▶ _Exercise_
Swap "campaign" for "post" in the stretch from the line with "How do I perform: Click Back" through the line with "point(1134,500)", changing nothing else. Give back only that stretch, without the pictures.

▶ _Given records_
<<<<
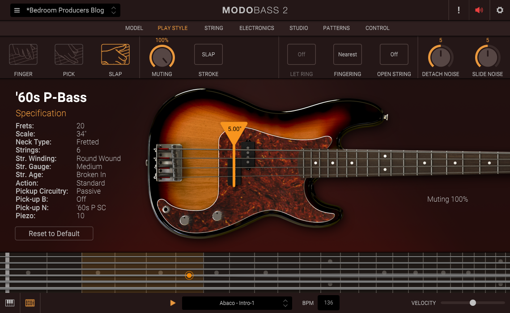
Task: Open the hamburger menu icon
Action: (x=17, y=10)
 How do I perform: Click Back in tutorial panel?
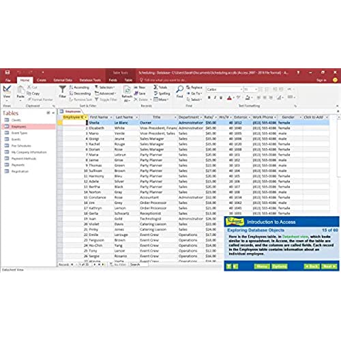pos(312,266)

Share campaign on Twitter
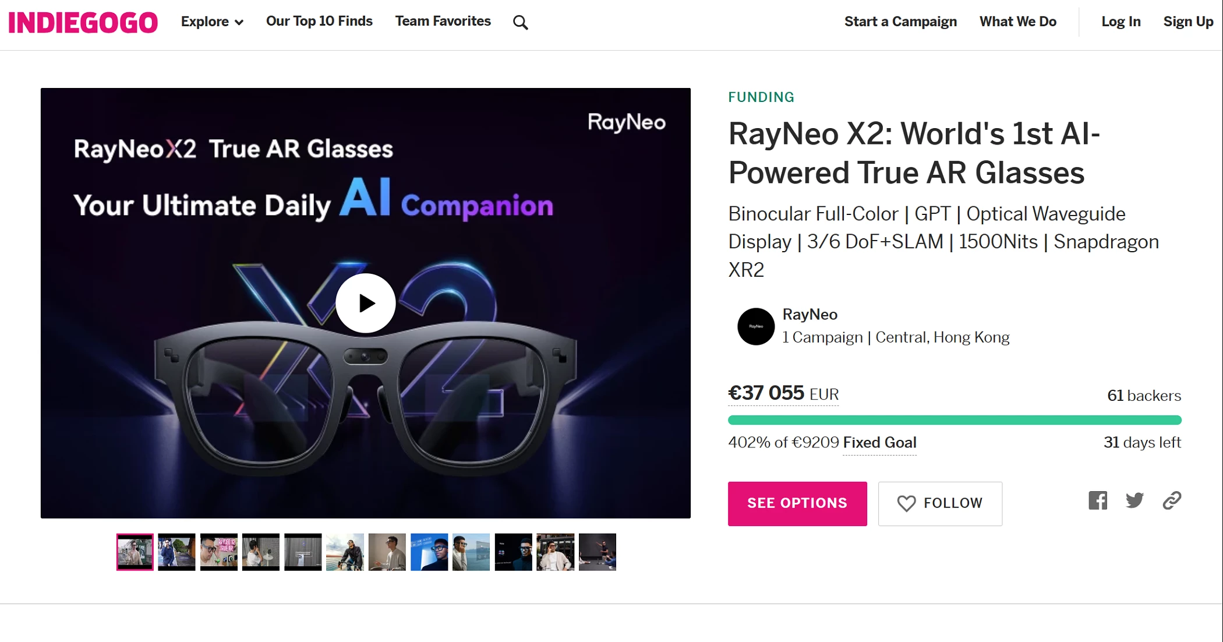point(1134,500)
>>>>
<<<<
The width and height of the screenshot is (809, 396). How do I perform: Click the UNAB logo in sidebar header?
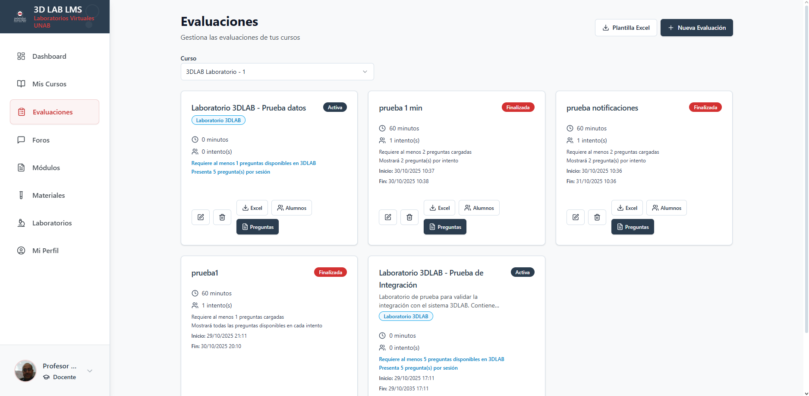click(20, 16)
>>>>
▶ _Exercise answer_
 How do I perform: Click Back in tutorial panel?
pos(312,266)

Share post on Twitter
point(1134,500)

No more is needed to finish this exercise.